----- MATERIAL FOR THIS EXERCISE -----

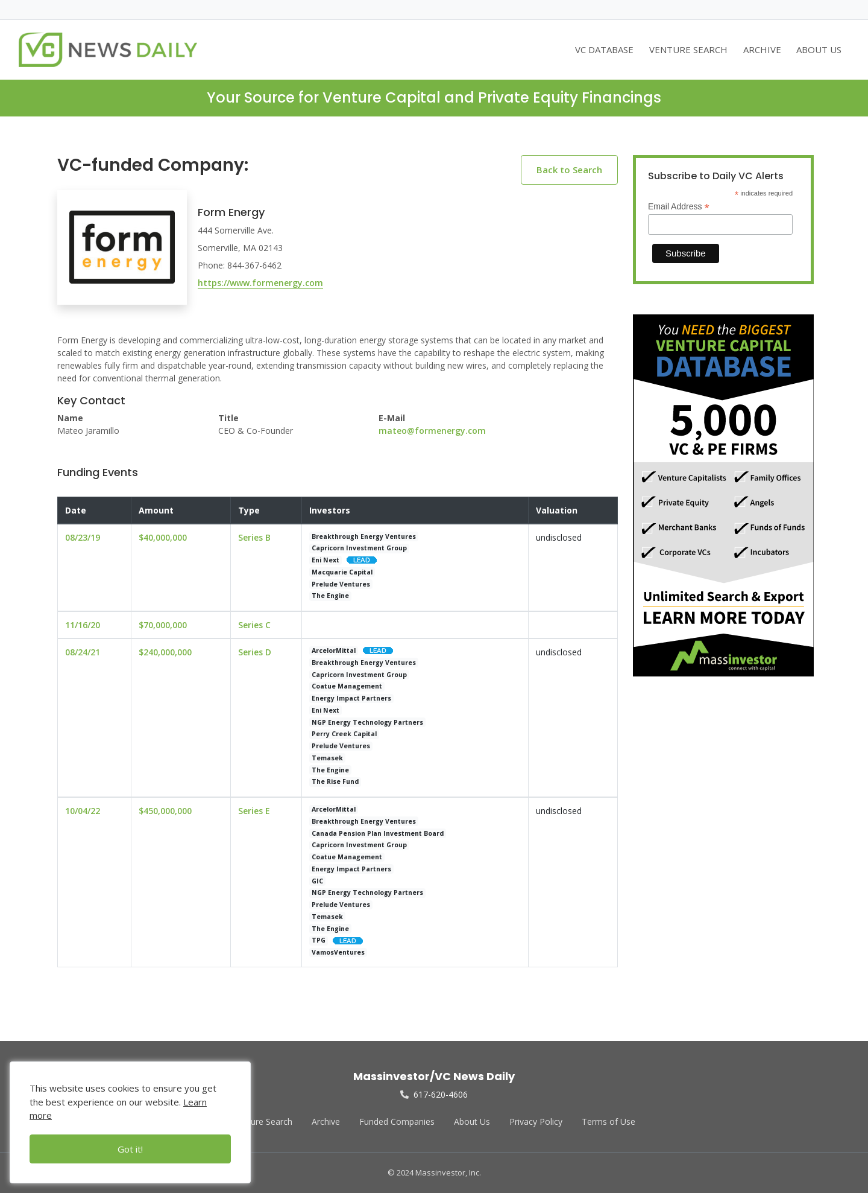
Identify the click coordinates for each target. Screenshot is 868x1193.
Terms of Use (608, 1121)
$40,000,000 (163, 537)
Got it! (130, 1149)
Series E (254, 810)
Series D (254, 652)
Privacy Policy (535, 1121)
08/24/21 (82, 652)
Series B (254, 537)
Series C (254, 625)
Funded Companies (397, 1121)
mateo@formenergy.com (432, 430)
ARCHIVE (762, 49)
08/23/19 (82, 537)
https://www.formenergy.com (260, 282)
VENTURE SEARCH (688, 49)
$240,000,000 (165, 652)
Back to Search (569, 170)
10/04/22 (82, 810)
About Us (472, 1121)
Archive (326, 1121)
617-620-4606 (434, 1094)
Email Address (678, 206)
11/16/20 (82, 625)
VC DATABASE (604, 49)
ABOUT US (818, 49)
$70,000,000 (163, 625)
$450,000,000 (165, 810)
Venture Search (262, 1121)
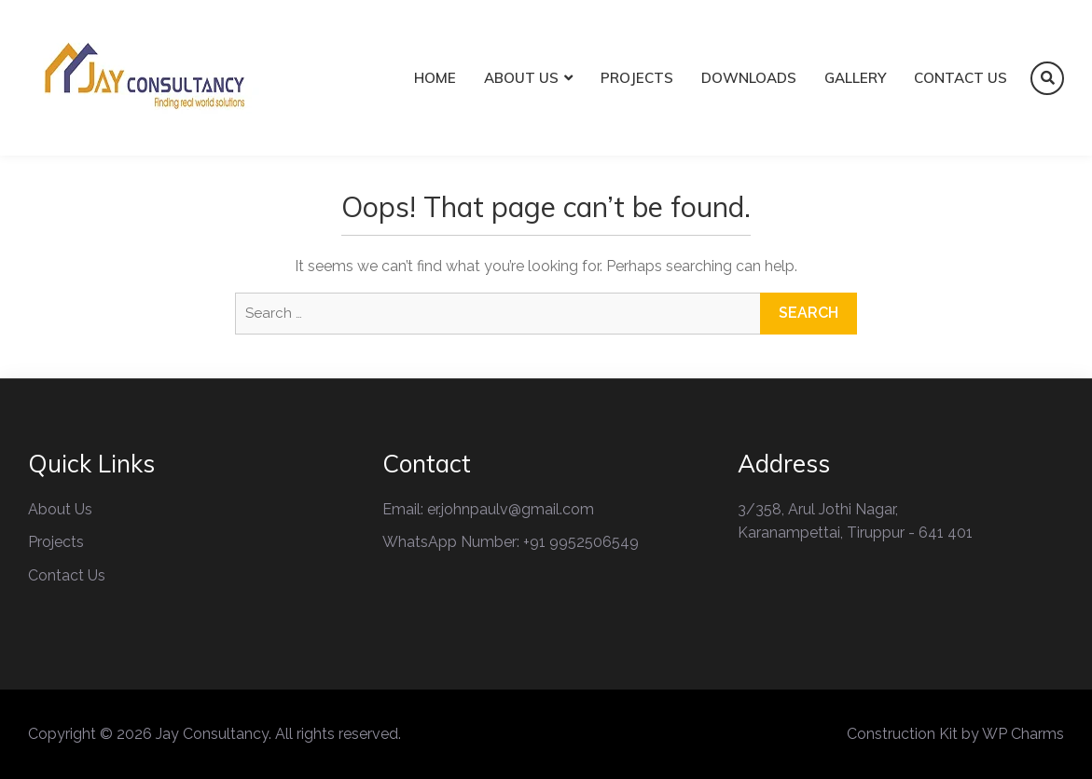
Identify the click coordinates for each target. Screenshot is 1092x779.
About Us (521, 78)
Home (435, 78)
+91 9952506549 (581, 542)
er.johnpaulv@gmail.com (510, 509)
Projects (637, 78)
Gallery (855, 78)
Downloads (748, 78)
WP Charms (1023, 734)
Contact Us (960, 78)
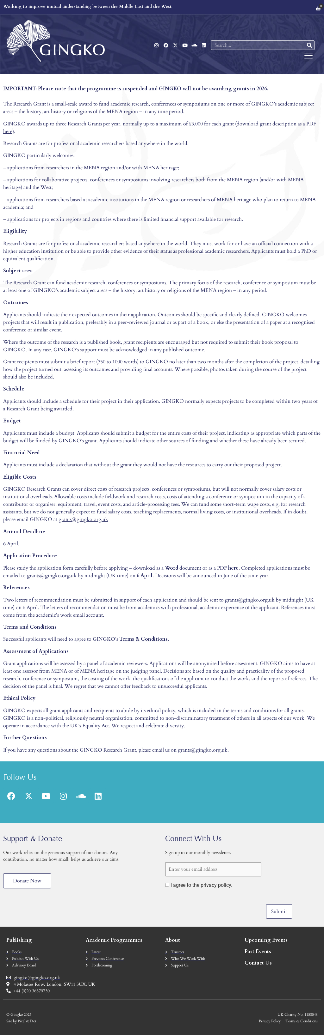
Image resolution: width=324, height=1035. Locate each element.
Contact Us (258, 962)
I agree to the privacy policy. (201, 885)
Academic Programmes (114, 940)
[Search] (309, 45)
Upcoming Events (266, 940)
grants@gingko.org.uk (83, 519)
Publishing (19, 940)
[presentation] (213, 906)
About (172, 940)
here (7, 131)
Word (171, 568)
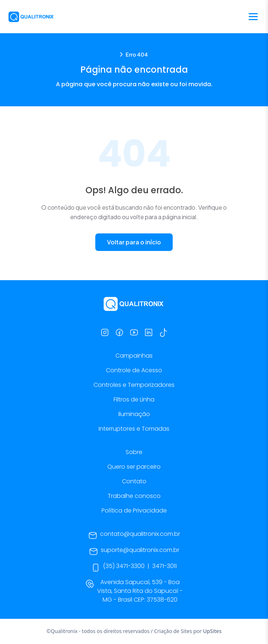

-----

WRITTEN INSTRUCTION
Reproduce every line of the material above verbatim, leaving out the pictures.

RESULT OF THE EXERCISE
Identify the click coordinates for each target. Screenshot is 868x1193.
Terms of Use (608, 1121)
$40,000,000 (163, 537)
Got it! (130, 1149)
Series E (254, 810)
Series D (254, 652)
Privacy Policy (535, 1121)
08/24/21 (82, 652)
Series B (254, 537)
Series C (254, 625)
Funded Companies (397, 1121)
mateo@formenergy.com (432, 430)
ARCHIVE (762, 49)
08/23/19 (82, 537)
https://www.formenergy.com (260, 282)
VENTURE SEARCH (688, 49)
$240,000,000 (165, 652)
Back to Search (569, 170)
10/04/22 (82, 810)
About Us (472, 1121)
Archive (326, 1121)
617-620-4606 (434, 1094)
Email Address (678, 206)
11/16/20 (82, 625)
VC DATABASE (604, 49)
ABOUT US (818, 49)
$70,000,000 (163, 625)
$450,000,000 (165, 810)
Venture Search (262, 1121)
Identify the click coordinates for each target. Screenshot is 1092x779.
About Us (521, 78)
Home (435, 78)
+91 9952506549 (581, 542)
er.johnpaulv@gmail.com (510, 509)
Projects (637, 78)
Gallery (855, 78)
Downloads (748, 78)
WP Charms (1023, 734)
Contact Us (960, 78)
Image resolution: width=324, height=1035. Locate each element.
Contact Us (258, 962)
I agree to the privacy policy. (201, 885)
Academic Programmes (114, 940)
[Search] (309, 45)
Upcoming Events (266, 940)
grants@gingko.org.uk (83, 519)
Publishing (19, 940)
[presentation] (213, 906)
About (172, 940)
here (7, 131)
Word (171, 568)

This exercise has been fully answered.